Well... I tried, and it doesn't work. I'll explain in detail, but basically, I believe that it all comes down to Apple's marketing strategy about Swift being an open-source cross-platform language.
A short disclaimer: I just recently started using Swift, and I think the language is ok. It has a bit of that Apple taste, stripping down and removing some necessary constructs... but fine. It just feels like Apple promises/proclaims more about their products than they really are (surprise).

To start, Foundation for Linux seems years away from being complete if they continue development at this pace. Take a look here - https://github.com/apple/swift-corelibs-foundation/blob/master/Docs/Status.md#implementation-status - a lot of stuff is not done, and the main Swift feature list just keeps growing. That's just one of the issues.

Having worked on many platforms in the past and using many different languages, I find Swift's support for multi-platform to be the worst, by far. Tooling for build and test actions is completely different on Linux vs. Mac, especially the stuff around running tests. Windows (the world's largest desktop platform) is not even supported... so, for example, Linux requires a file called LinuxMain.swift for each test group. This file specifies which files and tests should be executed during testing on Linux. It's super strange... no other mainstream language requires such a configuration. Fine, never mind, let's continue. There are some workarounds for that problem.
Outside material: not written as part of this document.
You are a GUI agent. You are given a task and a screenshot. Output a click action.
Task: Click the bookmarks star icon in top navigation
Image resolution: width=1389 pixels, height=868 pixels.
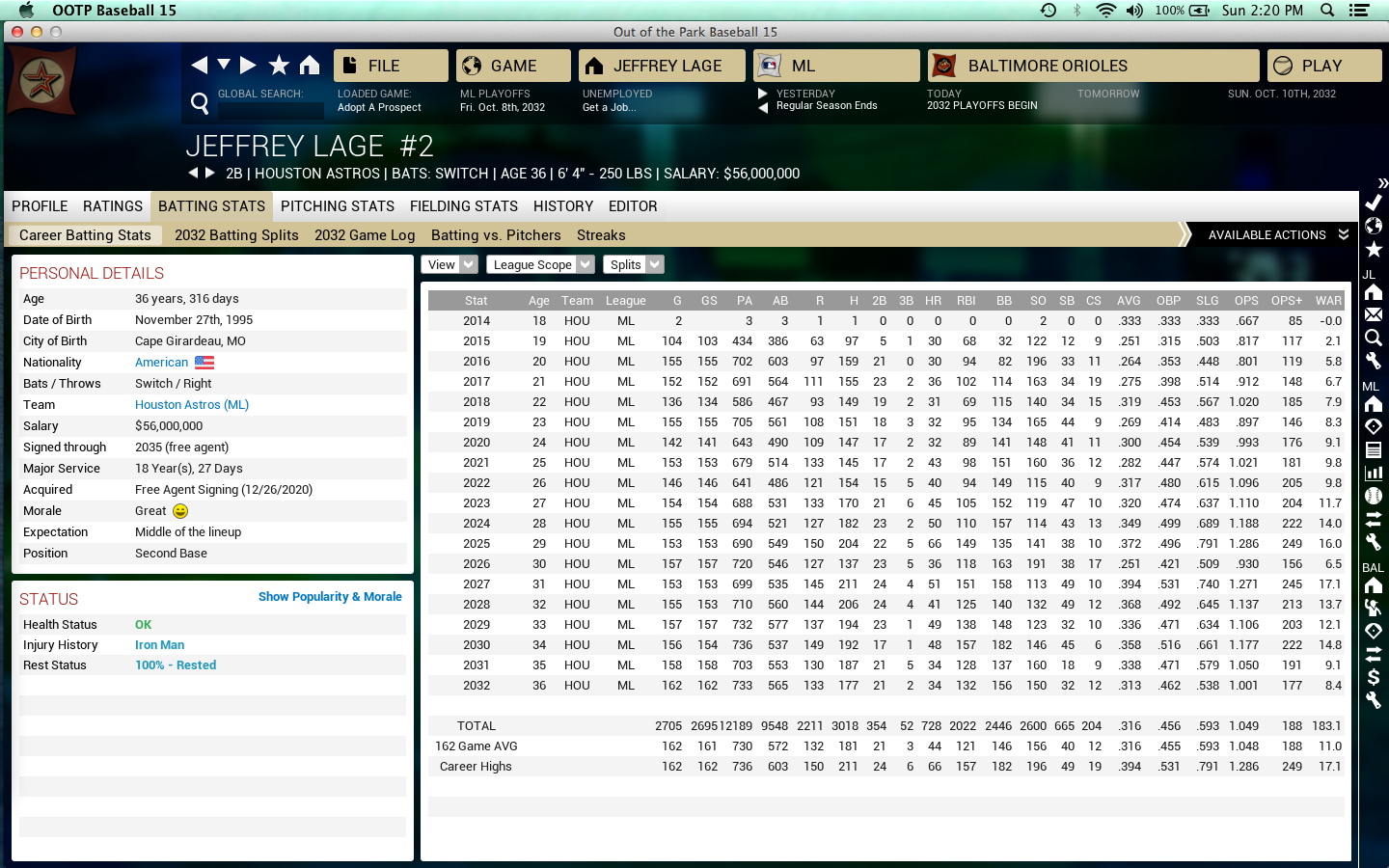pyautogui.click(x=279, y=66)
If you run swift test --generate-linuxmain, then the tooling should generate LinuxMain.swift files for you. Only, it doesn't work for Cuckoo for some reason, there's no git diff afterwards. And even if it did work, it requires a Mac machine with all XCode stuff installed to be able to run the command. I tried manually adding those files, but no luck there either, still fails with LinuxMain.swift missing.

Reading through these possible solutions, I found a very interesting solution using flags. Of course, it's not the default behavior, but it kind of works: swift test --enable-index-store --enable-test-discovery. From what I understood, it reads through the test files and generates a .build/ index that swift test command will use to discover tests.

OK, so, we're getting somewhere. This last command runs the tests, but the tests fail. To build Cuckoo, I added the same two flags, and it looks like it builds correctly (release & development variants). Here I don't understand why it builds when the tests are failing with compile errors...

Anyway, I prepared a Dockerfile which you can use to test on your machine. It should be super easy to configure:

  1. Install Docker
  2. Clone this repository
  3. In the repository root add the Dockerfile from below. File name should be just Dockerfile
FROM milosmns/swift-vapor:5.2-bionic
# My base Ubuntu 18.04 image contains Swift 5.2 and server-side framework Vapor on top. I use it for my projects so I am 100% sure that Swift will work inside of it.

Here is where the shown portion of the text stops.